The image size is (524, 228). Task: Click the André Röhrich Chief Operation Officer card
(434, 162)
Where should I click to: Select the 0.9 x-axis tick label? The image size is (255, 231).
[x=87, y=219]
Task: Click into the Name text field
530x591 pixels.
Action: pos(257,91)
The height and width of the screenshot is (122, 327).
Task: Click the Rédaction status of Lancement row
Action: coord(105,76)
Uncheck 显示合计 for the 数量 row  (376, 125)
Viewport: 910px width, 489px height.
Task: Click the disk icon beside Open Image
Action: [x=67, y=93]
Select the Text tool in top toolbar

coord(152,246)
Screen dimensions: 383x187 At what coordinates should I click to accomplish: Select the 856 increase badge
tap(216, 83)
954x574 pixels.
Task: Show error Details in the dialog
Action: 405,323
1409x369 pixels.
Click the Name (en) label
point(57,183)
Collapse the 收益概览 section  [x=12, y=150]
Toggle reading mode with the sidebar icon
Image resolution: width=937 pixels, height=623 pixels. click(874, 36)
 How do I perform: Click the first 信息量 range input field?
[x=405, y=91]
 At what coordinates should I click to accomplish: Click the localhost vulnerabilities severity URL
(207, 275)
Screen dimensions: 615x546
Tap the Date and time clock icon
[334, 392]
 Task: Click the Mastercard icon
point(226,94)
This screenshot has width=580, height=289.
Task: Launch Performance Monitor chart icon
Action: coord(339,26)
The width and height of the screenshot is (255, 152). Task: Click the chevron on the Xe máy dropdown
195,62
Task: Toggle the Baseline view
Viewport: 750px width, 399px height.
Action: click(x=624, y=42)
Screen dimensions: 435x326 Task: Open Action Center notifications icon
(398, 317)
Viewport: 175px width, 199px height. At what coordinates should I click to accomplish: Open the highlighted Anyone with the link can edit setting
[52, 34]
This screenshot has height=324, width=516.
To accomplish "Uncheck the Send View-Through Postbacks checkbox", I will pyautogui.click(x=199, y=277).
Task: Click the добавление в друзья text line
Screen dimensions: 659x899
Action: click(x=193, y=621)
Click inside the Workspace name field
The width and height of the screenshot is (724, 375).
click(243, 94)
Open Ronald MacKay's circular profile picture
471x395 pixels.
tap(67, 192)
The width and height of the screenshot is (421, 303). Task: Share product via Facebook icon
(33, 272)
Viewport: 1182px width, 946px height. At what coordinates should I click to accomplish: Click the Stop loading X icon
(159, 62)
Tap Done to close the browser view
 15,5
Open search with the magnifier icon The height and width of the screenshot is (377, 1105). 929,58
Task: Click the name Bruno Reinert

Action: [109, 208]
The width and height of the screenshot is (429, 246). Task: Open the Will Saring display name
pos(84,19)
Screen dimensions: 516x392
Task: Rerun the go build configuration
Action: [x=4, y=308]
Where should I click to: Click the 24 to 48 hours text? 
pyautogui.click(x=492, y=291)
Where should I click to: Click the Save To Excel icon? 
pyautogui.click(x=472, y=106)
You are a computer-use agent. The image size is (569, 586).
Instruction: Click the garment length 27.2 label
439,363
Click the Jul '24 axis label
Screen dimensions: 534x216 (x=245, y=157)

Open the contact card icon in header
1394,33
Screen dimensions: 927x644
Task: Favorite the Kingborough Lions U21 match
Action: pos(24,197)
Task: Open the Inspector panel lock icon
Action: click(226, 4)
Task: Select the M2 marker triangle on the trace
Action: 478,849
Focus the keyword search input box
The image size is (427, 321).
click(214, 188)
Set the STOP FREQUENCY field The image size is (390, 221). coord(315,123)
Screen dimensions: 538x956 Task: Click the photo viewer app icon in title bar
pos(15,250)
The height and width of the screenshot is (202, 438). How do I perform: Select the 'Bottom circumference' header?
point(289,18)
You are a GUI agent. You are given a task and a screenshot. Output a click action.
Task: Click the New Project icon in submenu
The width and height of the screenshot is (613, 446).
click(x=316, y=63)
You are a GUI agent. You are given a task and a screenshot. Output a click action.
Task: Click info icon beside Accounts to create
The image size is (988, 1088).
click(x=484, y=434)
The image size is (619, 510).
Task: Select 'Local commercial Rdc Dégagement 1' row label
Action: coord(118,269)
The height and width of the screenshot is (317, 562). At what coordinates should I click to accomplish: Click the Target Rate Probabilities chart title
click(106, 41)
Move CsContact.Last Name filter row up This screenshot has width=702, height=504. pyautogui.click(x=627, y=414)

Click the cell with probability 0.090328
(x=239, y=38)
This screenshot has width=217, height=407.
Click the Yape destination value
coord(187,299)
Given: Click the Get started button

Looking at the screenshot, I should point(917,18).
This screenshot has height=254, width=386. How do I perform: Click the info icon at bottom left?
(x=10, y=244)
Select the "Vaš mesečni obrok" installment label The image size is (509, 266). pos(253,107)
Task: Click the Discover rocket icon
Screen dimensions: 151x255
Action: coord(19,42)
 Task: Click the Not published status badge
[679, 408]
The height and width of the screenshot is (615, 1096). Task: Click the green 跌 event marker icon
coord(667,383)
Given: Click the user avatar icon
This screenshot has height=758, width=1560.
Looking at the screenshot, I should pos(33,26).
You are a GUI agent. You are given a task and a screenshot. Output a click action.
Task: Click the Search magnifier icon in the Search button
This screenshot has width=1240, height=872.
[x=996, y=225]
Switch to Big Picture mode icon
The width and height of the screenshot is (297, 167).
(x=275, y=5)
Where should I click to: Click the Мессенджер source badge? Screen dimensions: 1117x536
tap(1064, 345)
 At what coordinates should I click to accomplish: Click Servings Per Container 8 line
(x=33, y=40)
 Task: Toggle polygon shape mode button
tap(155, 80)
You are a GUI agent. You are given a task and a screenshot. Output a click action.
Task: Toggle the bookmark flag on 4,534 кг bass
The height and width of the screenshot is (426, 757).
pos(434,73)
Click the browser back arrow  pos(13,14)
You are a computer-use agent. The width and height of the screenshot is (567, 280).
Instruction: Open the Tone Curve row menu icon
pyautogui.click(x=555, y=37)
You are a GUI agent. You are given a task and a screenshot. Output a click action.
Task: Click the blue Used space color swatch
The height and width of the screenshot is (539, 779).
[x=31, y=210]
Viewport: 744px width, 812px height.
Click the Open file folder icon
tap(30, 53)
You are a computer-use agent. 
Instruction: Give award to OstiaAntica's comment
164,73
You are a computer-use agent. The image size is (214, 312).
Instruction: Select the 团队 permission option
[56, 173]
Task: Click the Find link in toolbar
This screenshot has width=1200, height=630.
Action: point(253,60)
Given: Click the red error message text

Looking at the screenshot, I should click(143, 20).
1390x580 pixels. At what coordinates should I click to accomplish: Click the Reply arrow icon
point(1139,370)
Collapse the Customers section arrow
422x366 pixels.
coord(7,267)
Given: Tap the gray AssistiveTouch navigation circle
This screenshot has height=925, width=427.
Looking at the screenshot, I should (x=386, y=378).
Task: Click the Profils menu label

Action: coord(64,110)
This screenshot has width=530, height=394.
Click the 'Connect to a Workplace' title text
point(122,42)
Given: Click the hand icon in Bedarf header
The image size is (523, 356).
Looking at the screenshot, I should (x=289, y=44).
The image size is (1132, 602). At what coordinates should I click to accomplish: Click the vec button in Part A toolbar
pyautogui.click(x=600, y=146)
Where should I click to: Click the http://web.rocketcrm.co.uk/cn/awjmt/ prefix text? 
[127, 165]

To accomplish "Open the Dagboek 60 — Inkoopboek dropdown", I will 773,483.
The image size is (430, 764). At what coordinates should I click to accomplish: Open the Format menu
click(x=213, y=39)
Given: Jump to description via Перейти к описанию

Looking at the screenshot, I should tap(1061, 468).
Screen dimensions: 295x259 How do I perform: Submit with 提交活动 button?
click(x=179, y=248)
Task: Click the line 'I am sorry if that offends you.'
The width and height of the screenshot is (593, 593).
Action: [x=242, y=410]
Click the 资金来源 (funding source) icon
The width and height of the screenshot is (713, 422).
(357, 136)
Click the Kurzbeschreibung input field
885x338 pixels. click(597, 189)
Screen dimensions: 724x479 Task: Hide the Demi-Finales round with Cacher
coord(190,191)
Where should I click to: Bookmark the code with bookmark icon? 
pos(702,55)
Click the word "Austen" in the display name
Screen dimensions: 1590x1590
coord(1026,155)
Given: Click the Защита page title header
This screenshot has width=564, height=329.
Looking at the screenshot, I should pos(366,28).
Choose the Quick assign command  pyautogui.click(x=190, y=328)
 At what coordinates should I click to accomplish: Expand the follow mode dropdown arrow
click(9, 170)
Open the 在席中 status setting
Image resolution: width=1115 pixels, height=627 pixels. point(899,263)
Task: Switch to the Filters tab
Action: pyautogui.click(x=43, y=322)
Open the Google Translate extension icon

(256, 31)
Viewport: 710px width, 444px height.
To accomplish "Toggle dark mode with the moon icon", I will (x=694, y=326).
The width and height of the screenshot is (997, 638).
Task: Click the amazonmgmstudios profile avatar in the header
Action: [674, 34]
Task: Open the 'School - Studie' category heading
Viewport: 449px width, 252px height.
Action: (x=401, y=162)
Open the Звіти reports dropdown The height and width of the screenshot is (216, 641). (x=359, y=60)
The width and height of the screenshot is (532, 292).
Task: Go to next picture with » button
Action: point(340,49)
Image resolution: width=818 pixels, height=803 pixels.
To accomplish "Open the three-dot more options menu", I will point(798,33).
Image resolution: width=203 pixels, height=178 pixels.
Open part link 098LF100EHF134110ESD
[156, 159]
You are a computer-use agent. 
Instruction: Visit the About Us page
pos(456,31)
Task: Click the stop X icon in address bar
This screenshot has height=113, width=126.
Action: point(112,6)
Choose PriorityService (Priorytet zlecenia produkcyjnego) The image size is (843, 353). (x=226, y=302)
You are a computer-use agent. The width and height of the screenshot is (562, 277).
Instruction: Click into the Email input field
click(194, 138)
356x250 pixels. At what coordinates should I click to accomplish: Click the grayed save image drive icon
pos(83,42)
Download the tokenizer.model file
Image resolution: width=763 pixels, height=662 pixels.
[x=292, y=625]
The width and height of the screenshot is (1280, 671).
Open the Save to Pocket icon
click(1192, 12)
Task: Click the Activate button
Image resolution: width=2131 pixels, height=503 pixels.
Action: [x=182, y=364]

----------------------------------------

* _TASK DETAILS_:
Retype exactly the lines of the data above that fall between the line with "Viewport: 175px width, 199px" and the line with "Task: Click the добавление в друзья text line", inclusive, and add nothing.

* _EXERCISE RESULT_:
Viewport: 175px width, 199px height. At what coordinates should I click to accomplish: Open the highlighted Anyone with the link can edit setting
[52, 34]
This screenshot has height=324, width=516.
To accomplish "Uncheck the Send View-Through Postbacks checkbox", I will pyautogui.click(x=199, y=277).
Task: Click the добавление в друзья text line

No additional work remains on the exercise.